At the Microsoft Professional Developers conference as couple of weeks ago, I attended an excellent session on Windows Azure diagnostics. Microsoft has made the video of this session available and you can check it out here:
Windows Azure Monitoring, Logging, and Management APIs
http://microsoftpdc.com/Sessions/SVC15 (I also embed the video below)
We followed some of the principles defined in the above session and turned on monitoring on our currently cloud deployed web and worker roles. Lanh, my co-worker, just finished the first version of our “Windows Azure Monitoring” application and we can now visualize this data – check out an example of our graphs:
We can see CPU and RAM usage by hour, by day and for the last week. Our system collects the data automatically from Azure storage or on demand. We keep one week of raw data, but the aggregate data (e.g. the graph data) we don’t delete. I think the graphs above are awesome – it’s like art!
I believe Microsoft will eventually have some cool tools for us in the Windows Azure portal , but having this custom Windows Azure diagnostics application will be useful regardless. For example, right now we will manually increase or decrease the number of web and worker role instances based on the performance counters above. But eventually we may use the Windows Azure Management APIs and allow this application to do it for us.

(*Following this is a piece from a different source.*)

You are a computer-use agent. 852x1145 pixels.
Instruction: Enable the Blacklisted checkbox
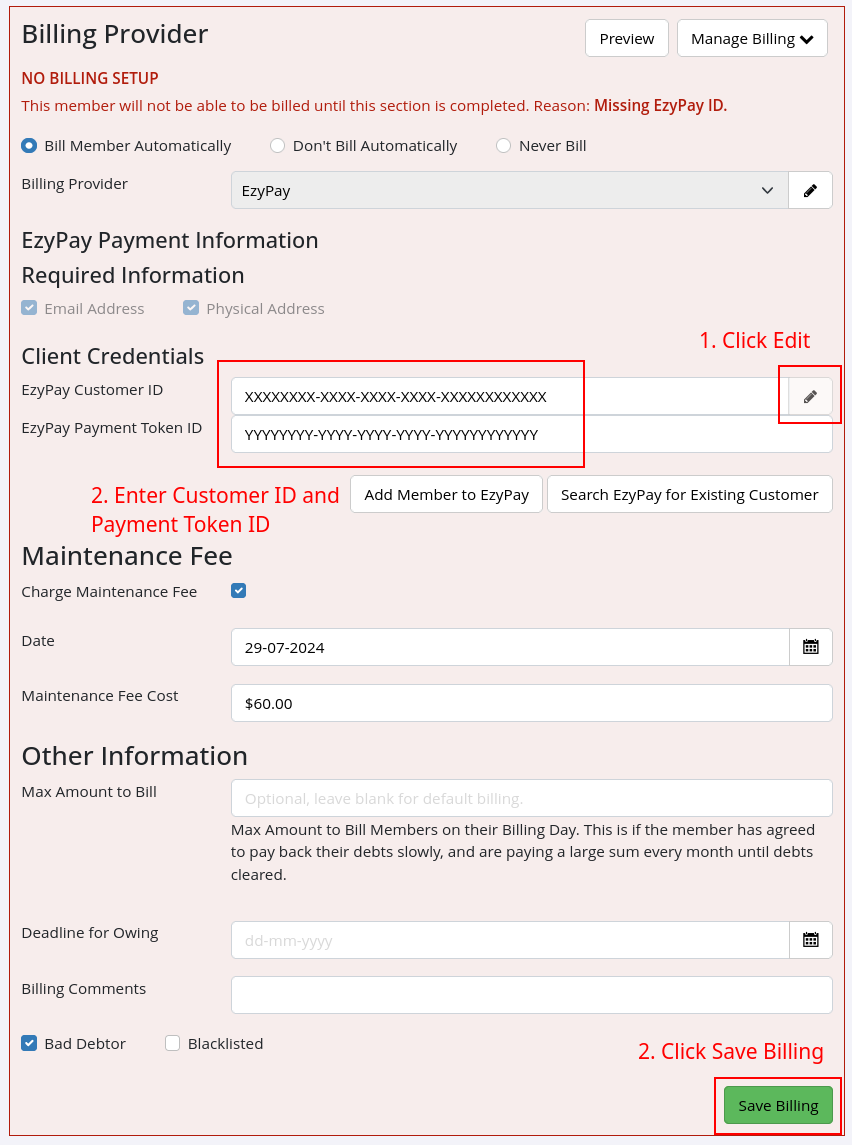(172, 1043)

See below for more information on how we designed and implemented the above graphs.
Visualizing Windows Azure diagnostic data
We created this application after attending the “Windows Azure Monitoring, Logging, and Management APIs” session at the Microsoft Professional Developers Conference 2009 – I embed the video below:
Watch the video above if you haven’t already done so – the information below will make a lot more sense. Also, Silverlight is required to watch the video – install it here.

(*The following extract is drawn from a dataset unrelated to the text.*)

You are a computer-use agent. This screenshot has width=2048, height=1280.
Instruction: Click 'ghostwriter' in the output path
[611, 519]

To end up with the graphs above, we first defined 4 performance counters we wanted to keep track of:
- \ASP.NET Applications(__Total__)\Requests/Sec
- \Processor(0)\% Processor Time
- \Memory\Available Bytes
- \WFPv4\Active Outbound Connections
For each of our 3 web roles and 1 worker role we logged each of the performance counters above into Azure storage every minute. By using Cerebrata’s excellent Cloud Storage Studio we were then able to manually view each of the performance counters – here’s a screenshot of the raw data:
Note that I blanked out some of our project names. Let’s look at the details of one of the events:
In this case, we had a web role with two instances, so we are seeing that this event corresponds to the first instance (“_IN_0”) – we can see the number of available bytes in RAM for this web role instance.
With 4 role instances, at 4 performance counters per instance per minute, we are logging to Azure Storage:
- 16 events per minute.
- 960 events per hour.
- 23,040 events per day.
- 161,280 events per week.
- 691,200 events in a 30-day month.
That’s a lot of data! That’s the reason we decided to keep one week of raw data, but the aggregate data (e.g. the graph data) we don’t delete.
Our application connects to Azure storage every few minutes and grabs the latest events. It stores them in an on-premise SQL Server and deletes them from Azure storage.
We then have an ASP.NET page which aggregates the data and creates these cool graphs:
Currently only our QA team is testing our web roles, so the CPU usage is fairly low. The peak on 12/3 of CPU usage to almost 100% is probably due to the deployment and initialization of the VM and role instances – that’s the day we upgraded our Azure services to the latest version of our CSPKG package.